The Sport of Kings is a 1931 British comedy film directed by Victor Saville and starring Leslie Henson, Hugh Wakefield and Gordon Harker. It was written by Angus MacPhail based on the 1924 play of the same title by Ian Hay. The film was made by Gainsborough Pictures at British and Dominions Elstree Studios with sets designed by the art director Walter Murton.

==Premise==
Algie Sprigg makes a bet with his friend Sir Reginald Toothill, that he will make Amos Purdie, a stern and sanctimonious Justice of the Peace, place a bet on a horse. He succeeds, and Purdie loses £4,000. Advised by his butler, Purdie becomes a bookie for a day and "welshes", keeping the stakes given to him by punters. Algie and Toothill protect his identity, and the escapade has left Purdie more human than before.

==Cast==
- Leslie Henson as Amos Purdie
- Hugh Wakefield as Alfie Sprigge
- Gordon Harker as Bates
- Jack Melford as Sir Reginald Toothill
- Willie Graham as Albert
- Dorothy Boyd as Dulcie Primrose
- Renee Clama as Jane
- Mary Jerrold as Mrs. Purdie
- Barbara Gott as Cook
- Daphne Scorer as Lizzie
- Wally Patch as Panama Pete

==Reception==

=== Box office ===
The film was a financial success.

=== Critical ===
Film Weekly wrote: "That awful cliche, a 'feast of a fun,' applies all too aptly to this picture for one to resist it. With Leslie Henson at the top of his form, Hugh Wakefield eminently likeable, and Gordon Harker scowlingly homesick for the turf, the film has a cast which keeps laughter on the lips from start to finish."

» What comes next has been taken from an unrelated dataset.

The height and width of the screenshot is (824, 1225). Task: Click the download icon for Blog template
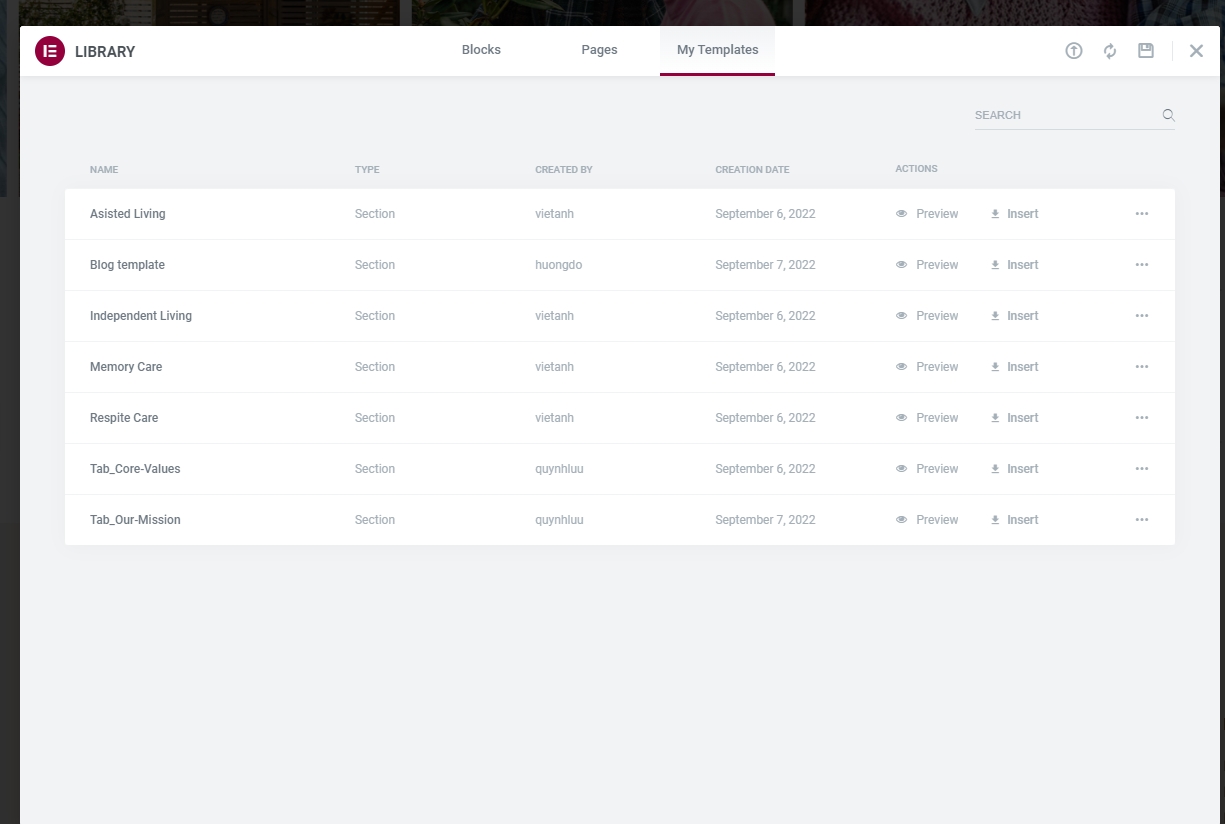point(995,265)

Kine Weekly wrote: "Ian Hay's successful stage farce has been transferred excellently to the screen by Victor Saville, and there is no doubt that it will repeat its success. The racing atmosphere and the acting of a strong cast make an entertainment which is essentially British in character and one which will attract every class of patron. ... Leslie Henson's expressions are a source of laughter throughout the picture, quite apart from the lines he has to utter."

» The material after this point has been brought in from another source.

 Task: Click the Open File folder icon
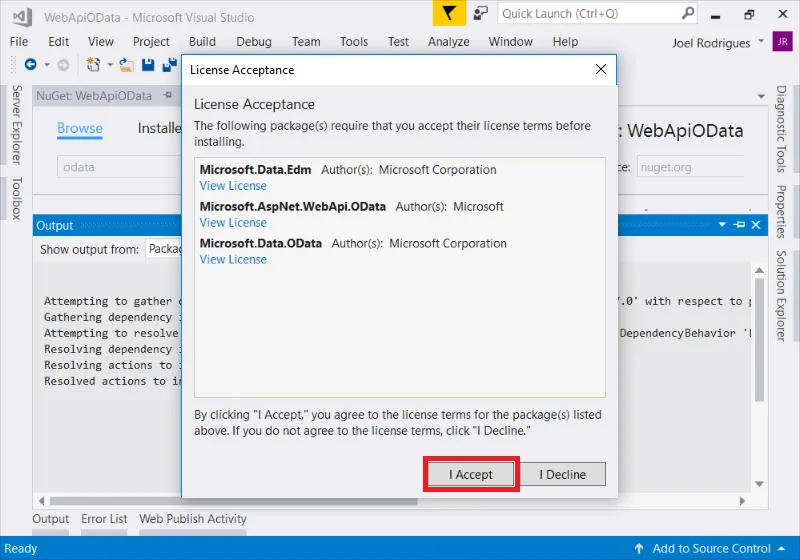point(126,65)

Picture Show wrote: "Talkie adaptation of Ian Hay's famous racing comedy, which tells of an anti-betting crank whose cupidity leads him to his downfall and, final, a brief and inglorious career as a bookmaker. The three chief players get the utmost out of their parts, the dialogue is bright, direction competent. A British comedy that is well worth seeing."